(PROBLEM TO SOLVE):
Restate each entry exactly, without pictures.

(DATA EXCERPTS):
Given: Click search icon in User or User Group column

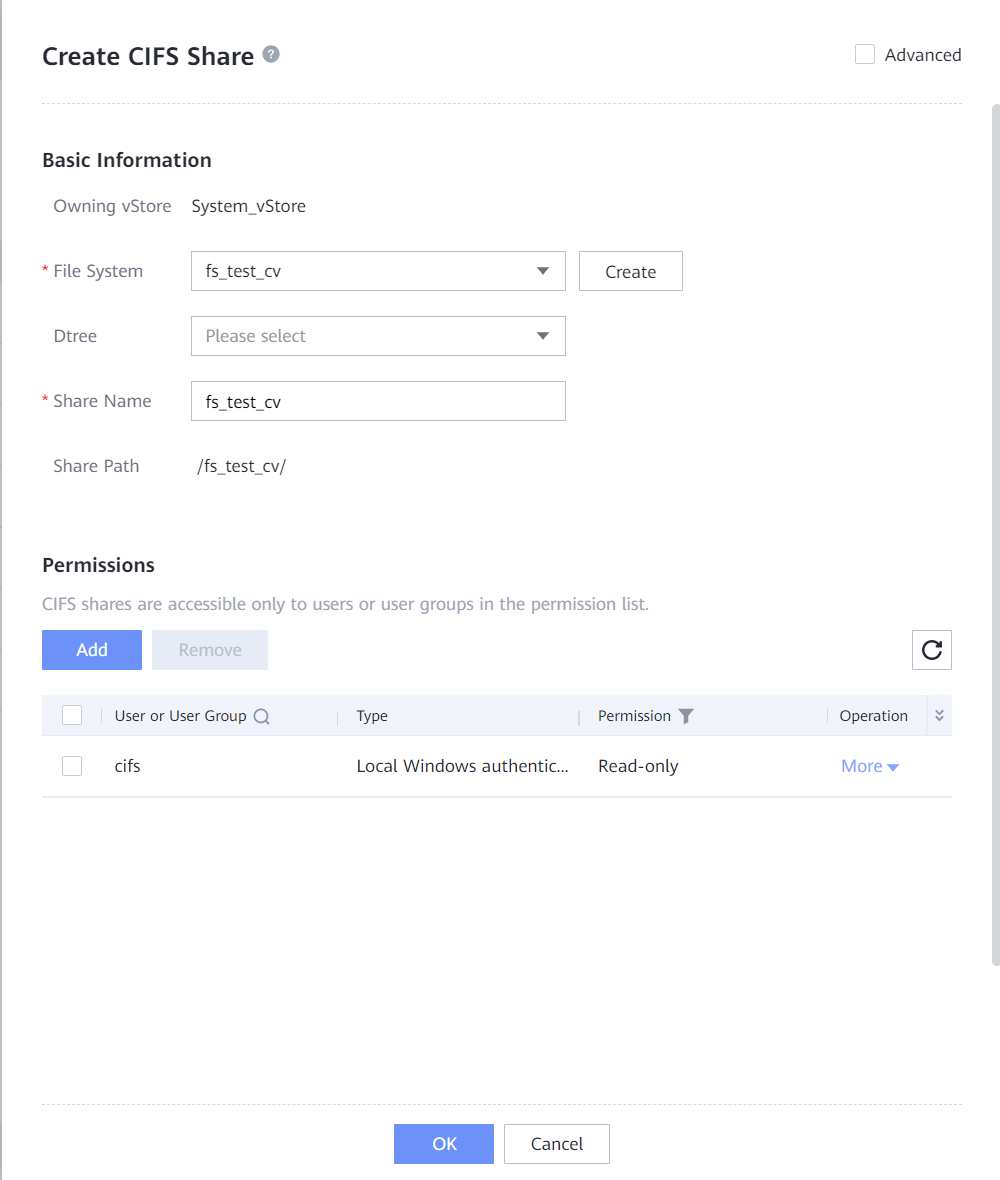Looking at the screenshot, I should tap(262, 716).
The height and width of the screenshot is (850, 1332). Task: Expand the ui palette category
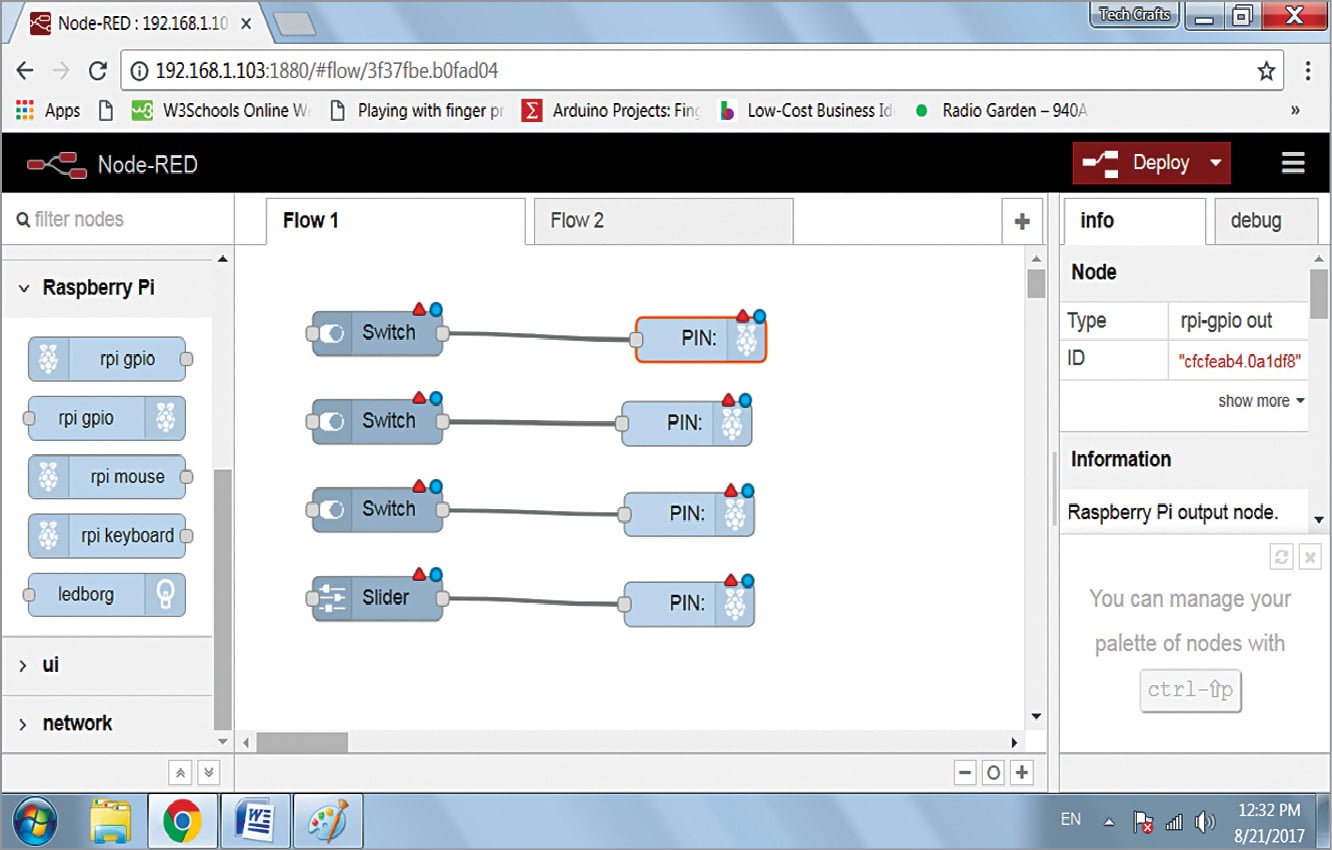coord(24,665)
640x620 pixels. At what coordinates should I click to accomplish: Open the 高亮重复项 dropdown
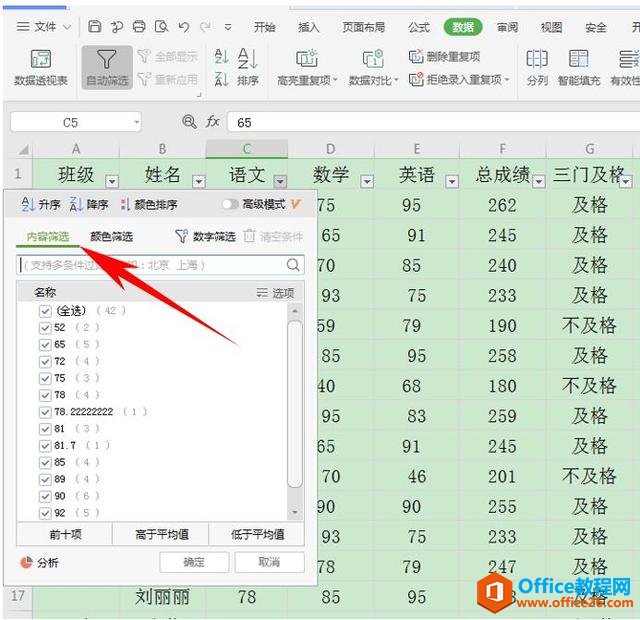[x=307, y=80]
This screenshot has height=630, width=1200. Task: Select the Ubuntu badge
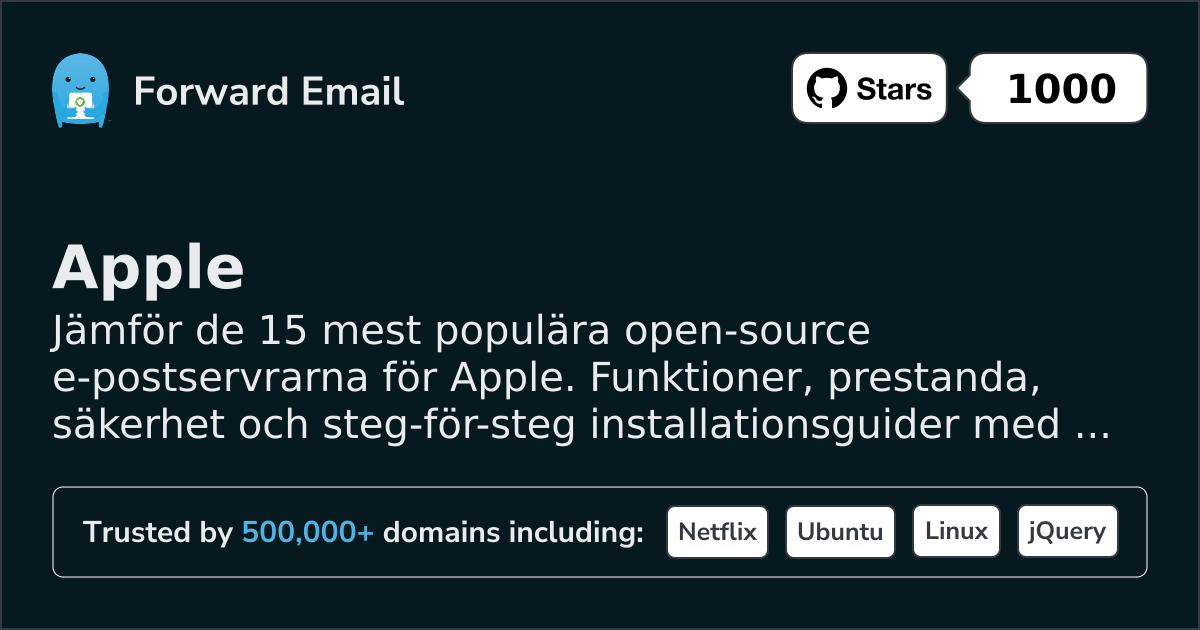pos(840,532)
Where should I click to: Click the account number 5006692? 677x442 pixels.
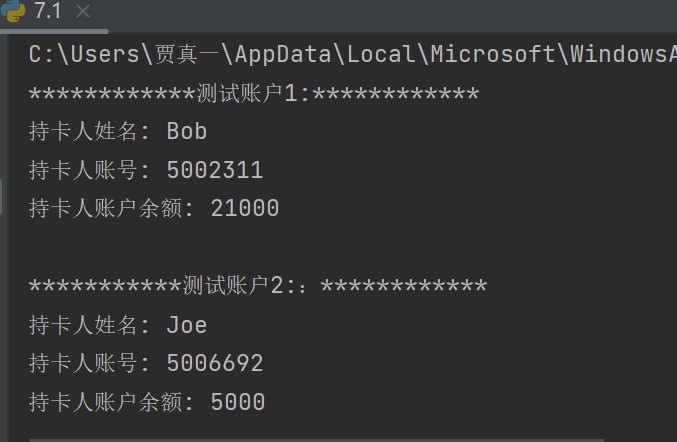(x=215, y=363)
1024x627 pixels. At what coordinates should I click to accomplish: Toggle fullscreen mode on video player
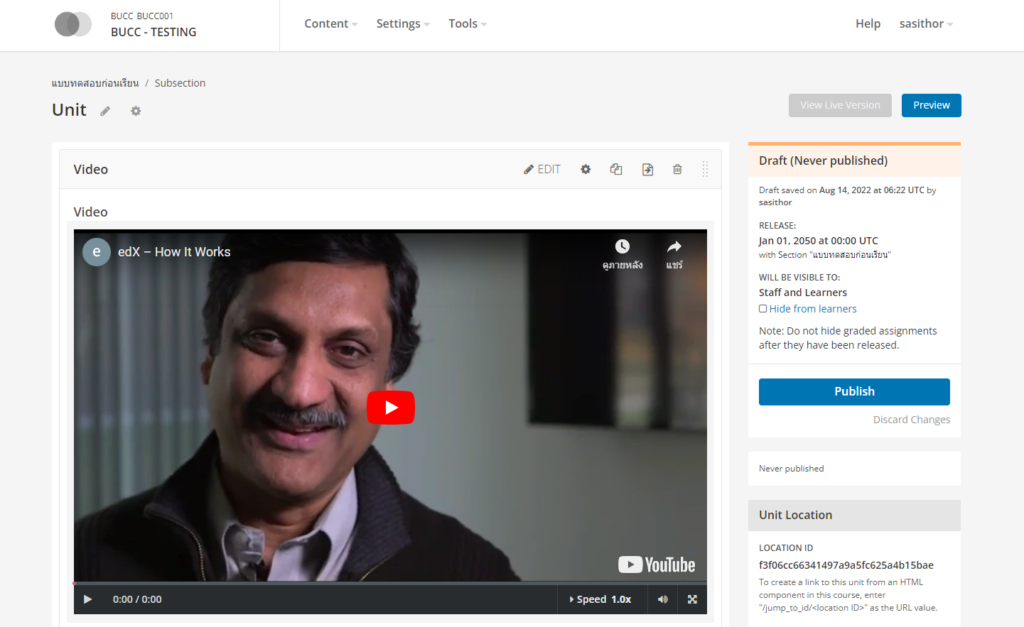(692, 599)
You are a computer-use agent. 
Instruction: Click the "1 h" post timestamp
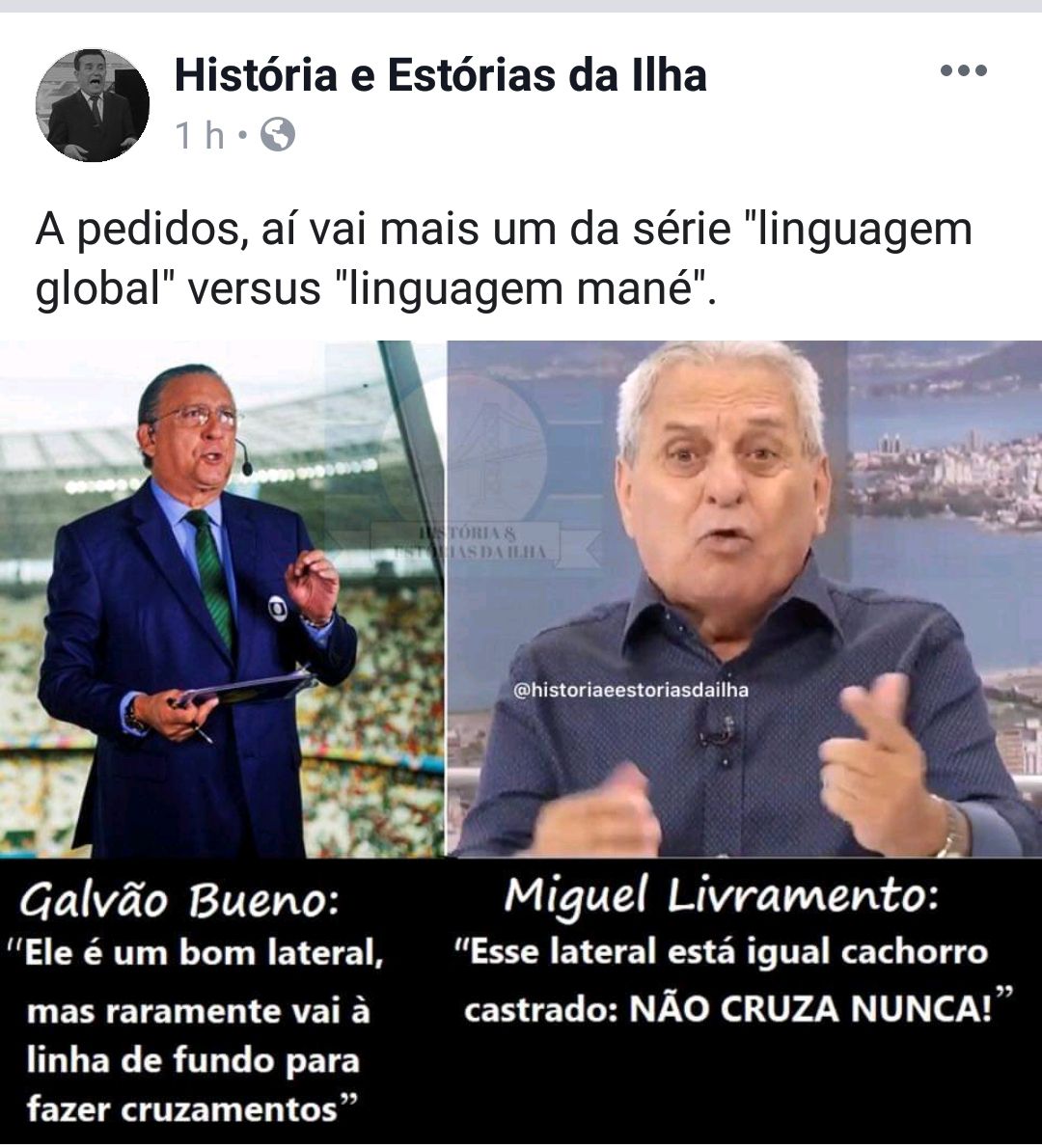[x=199, y=135]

(RESULT OF THIS EXERCISE):
Given: Click search icon in User or User Group column

Looking at the screenshot, I should tap(262, 716).
The height and width of the screenshot is (850, 1332). Task: Expand the ui palette category
coord(24,665)
640x620 pixels. At what coordinates should I click to accomplish: Open the 高亮重复项 dropdown
[x=307, y=80]
This screenshot has height=630, width=1200. Task: Select the Ubuntu badge
pos(840,532)
Where should I click to: Click the account number 5006692? 677x442 pixels.
(x=215, y=363)
1024x627 pixels. At what coordinates should I click to accomplish: Toggle fullscreen mode on video player
(692, 599)
You are a computer-use agent. 
Instruction: Click the "1 h" post timestamp
[x=199, y=135]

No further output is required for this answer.